[start of Records to use]

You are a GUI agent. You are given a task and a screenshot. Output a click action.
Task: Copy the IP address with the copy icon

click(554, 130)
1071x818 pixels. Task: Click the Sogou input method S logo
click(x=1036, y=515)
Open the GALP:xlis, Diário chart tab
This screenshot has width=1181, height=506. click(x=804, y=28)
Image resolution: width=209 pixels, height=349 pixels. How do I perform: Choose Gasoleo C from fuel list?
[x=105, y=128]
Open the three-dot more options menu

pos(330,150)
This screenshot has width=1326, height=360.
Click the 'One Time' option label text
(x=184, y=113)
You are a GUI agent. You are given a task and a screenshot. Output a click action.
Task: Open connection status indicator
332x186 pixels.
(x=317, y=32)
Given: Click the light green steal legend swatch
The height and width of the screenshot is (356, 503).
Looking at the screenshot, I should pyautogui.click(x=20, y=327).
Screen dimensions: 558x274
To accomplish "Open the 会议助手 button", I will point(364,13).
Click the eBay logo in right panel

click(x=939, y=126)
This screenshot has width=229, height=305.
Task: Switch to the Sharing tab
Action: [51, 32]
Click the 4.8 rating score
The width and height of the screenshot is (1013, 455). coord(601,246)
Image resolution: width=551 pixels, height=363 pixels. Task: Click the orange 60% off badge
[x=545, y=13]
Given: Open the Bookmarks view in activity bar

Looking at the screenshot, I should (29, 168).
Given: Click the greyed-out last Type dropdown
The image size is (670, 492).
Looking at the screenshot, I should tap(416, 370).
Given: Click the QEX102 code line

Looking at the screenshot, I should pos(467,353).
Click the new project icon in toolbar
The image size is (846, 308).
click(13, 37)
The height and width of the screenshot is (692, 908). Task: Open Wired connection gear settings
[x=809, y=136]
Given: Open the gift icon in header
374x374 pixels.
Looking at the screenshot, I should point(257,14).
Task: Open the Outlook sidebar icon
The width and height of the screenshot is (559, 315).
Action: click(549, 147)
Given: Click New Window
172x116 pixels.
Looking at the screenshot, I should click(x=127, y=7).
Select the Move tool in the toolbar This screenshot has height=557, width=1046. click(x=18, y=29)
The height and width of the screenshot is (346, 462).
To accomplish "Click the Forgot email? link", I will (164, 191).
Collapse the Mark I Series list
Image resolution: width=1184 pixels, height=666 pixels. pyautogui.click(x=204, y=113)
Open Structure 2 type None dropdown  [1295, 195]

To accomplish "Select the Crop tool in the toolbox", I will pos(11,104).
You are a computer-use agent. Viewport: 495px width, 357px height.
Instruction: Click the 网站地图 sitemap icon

[end of Records to use]

▶ [Exercise requirements] Can you write out the lines above exactly as they appear?

▶ [Exercise solution]
You are a GUI agent. You are given a task and a screenshot. Output a click action.
Task: Copy the IP address with the copy icon

click(554, 130)
1071x818 pixels. Task: Click the Sogou input method S logo
click(x=1036, y=515)
Open the GALP:xlis, Diário chart tab
This screenshot has width=1181, height=506. click(x=804, y=28)
Image resolution: width=209 pixels, height=349 pixels. How do I perform: Choose Gasoleo C from fuel list?
[x=105, y=128]
Open the three-dot more options menu

pos(330,150)
This screenshot has width=1326, height=360.
Click the 'One Time' option label text
(x=184, y=113)
You are a GUI agent. You are given a task and a screenshot. Output a click action.
Task: Open connection status indicator
332x186 pixels.
(x=317, y=32)
Given: Click the light green steal legend swatch
The height and width of the screenshot is (356, 503).
Looking at the screenshot, I should pyautogui.click(x=20, y=327).
Screen dimensions: 558x274
To accomplish "Open the 会议助手 button", I will point(364,13).
Click the eBay logo in right panel

click(x=939, y=126)
This screenshot has width=229, height=305.
Task: Switch to the Sharing tab
Action: [51, 32]
Click the 4.8 rating score
The width and height of the screenshot is (1013, 455). coord(601,246)
Image resolution: width=551 pixels, height=363 pixels. Task: Click the orange 60% off badge
[x=545, y=13]
Given: Open the Bookmarks view in activity bar

Looking at the screenshot, I should (29, 168).
Given: Click the greyed-out last Type dropdown
The image size is (670, 492).
Looking at the screenshot, I should tap(416, 370).
Given: Click the QEX102 code line

Looking at the screenshot, I should pos(467,353).
Click the new project icon in toolbar
The image size is (846, 308).
click(13, 37)
The height and width of the screenshot is (692, 908). Task: Open Wired connection gear settings
[x=809, y=136]
Given: Open the gift icon in header
374x374 pixels.
Looking at the screenshot, I should point(257,14).
Task: Open the Outlook sidebar icon
The width and height of the screenshot is (559, 315).
Action: click(549, 147)
Given: Click New Window
172x116 pixels.
Looking at the screenshot, I should click(x=127, y=7).
Select the Move tool in the toolbar This screenshot has height=557, width=1046. click(x=18, y=29)
The height and width of the screenshot is (346, 462).
To accomplish "Click the Forgot email? link", I will (164, 191).
Collapse the Mark I Series list
Image resolution: width=1184 pixels, height=666 pixels. pyautogui.click(x=204, y=113)
Open Structure 2 type None dropdown  [1295, 195]

To accomplish "Select the Crop tool in the toolbox", I will pos(11,104).
You are a computer-use agent. Viewport: 495px width, 357px height.
Instruction: Click the 网站地图 sitemap icon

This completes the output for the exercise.